He may have eluded justice and the long reach of the world's most powerful military force; his followers may (and probably will) strike again at some point in the future, near or distant; but history's verdict on Osama bin Laden has been in for some time, now: Al-Qaeda failed.

The 9/11 attacks on New York and Washington — like those that preceded it in East Africa in 1998 and those that followed in London, Madrid, Bali and other places — were tactical successes, in that they managed to kill hundreds of innocents, grab the world's headlines and briefly dominate the nightmares of Western policy makers. But the strategy of which those attacks formed part has proven to be fundamentally flawed. Terrorism departs from the rules of war by deliberately targeting the innocent, but it shares the basic motive force of conventional warfare — "the pursuit of politics by other means, " as Clausewitz wrote. (See pictures of the challenge of memorializing 9/11.)

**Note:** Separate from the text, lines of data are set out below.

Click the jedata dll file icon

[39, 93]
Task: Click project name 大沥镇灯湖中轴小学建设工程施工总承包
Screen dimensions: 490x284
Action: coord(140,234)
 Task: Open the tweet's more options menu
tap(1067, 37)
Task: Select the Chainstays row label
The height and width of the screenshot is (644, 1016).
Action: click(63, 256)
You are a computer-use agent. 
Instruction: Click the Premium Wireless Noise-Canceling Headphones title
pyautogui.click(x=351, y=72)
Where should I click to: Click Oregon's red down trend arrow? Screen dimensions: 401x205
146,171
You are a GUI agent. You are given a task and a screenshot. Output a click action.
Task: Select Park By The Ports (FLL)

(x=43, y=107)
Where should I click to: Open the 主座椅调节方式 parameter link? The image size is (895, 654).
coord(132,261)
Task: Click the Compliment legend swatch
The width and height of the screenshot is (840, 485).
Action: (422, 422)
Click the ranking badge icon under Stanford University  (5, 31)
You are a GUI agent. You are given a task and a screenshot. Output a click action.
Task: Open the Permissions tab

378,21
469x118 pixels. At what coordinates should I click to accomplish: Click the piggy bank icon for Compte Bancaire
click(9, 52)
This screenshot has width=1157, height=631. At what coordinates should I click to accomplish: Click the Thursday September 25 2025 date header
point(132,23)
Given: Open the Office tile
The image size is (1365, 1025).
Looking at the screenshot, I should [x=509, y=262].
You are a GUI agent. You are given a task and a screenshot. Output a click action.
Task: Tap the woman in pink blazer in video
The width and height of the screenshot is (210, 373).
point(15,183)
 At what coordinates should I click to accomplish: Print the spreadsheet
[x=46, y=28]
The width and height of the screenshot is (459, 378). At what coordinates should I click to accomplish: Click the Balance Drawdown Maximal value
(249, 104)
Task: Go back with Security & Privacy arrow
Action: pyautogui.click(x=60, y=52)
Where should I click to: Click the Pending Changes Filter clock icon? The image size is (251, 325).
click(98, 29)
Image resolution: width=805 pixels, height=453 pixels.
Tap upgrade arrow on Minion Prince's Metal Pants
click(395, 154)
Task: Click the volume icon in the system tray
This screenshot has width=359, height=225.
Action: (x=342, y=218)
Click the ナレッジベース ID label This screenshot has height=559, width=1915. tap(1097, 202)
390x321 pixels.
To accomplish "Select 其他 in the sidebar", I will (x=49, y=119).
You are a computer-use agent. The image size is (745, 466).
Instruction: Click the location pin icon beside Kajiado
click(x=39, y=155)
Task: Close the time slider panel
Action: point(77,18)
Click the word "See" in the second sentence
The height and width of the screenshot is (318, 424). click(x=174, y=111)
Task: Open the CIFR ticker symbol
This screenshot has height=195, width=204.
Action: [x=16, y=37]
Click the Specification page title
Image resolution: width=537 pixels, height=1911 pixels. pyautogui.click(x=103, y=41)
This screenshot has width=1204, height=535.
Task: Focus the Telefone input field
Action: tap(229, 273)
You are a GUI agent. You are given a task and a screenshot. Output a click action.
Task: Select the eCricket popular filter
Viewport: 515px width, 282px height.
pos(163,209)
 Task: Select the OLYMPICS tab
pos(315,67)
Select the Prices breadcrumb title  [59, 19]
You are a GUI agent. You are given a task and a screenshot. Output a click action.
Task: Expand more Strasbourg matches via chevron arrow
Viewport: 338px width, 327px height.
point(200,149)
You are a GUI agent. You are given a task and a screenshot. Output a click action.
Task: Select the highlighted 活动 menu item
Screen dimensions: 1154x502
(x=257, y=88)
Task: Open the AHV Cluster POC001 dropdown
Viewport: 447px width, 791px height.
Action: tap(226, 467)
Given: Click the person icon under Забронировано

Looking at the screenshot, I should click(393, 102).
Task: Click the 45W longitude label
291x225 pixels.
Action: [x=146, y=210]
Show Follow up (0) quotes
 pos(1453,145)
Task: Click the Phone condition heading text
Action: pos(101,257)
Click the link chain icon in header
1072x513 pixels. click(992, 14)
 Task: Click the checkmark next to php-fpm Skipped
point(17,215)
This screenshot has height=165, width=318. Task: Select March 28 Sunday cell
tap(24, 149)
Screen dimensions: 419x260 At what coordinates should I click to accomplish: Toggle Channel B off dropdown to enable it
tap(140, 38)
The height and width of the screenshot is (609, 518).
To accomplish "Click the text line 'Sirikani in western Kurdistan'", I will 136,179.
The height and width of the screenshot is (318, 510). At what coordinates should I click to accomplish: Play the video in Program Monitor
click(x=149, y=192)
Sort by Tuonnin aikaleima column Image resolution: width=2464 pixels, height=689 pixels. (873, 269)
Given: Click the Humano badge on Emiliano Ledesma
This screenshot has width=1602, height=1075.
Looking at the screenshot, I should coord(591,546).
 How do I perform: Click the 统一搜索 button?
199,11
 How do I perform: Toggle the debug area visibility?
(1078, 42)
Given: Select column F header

The purpose of the 9/11 attacks was not simply to kill Americans; they formed part of Bin Laden's strategy to launch a global Islamist revolution aimed at ending U.S. influence in Muslim countries, overthrowing regimes there allied with Washington, and putting al-Qaeda at the head of a global Islamist insurgency whose objective was to restore the rule of the Islamic Caliphate that had once ruled territory stretching from Moorish Spain through much of Asia. (See pictures of Osama Bin Laden.)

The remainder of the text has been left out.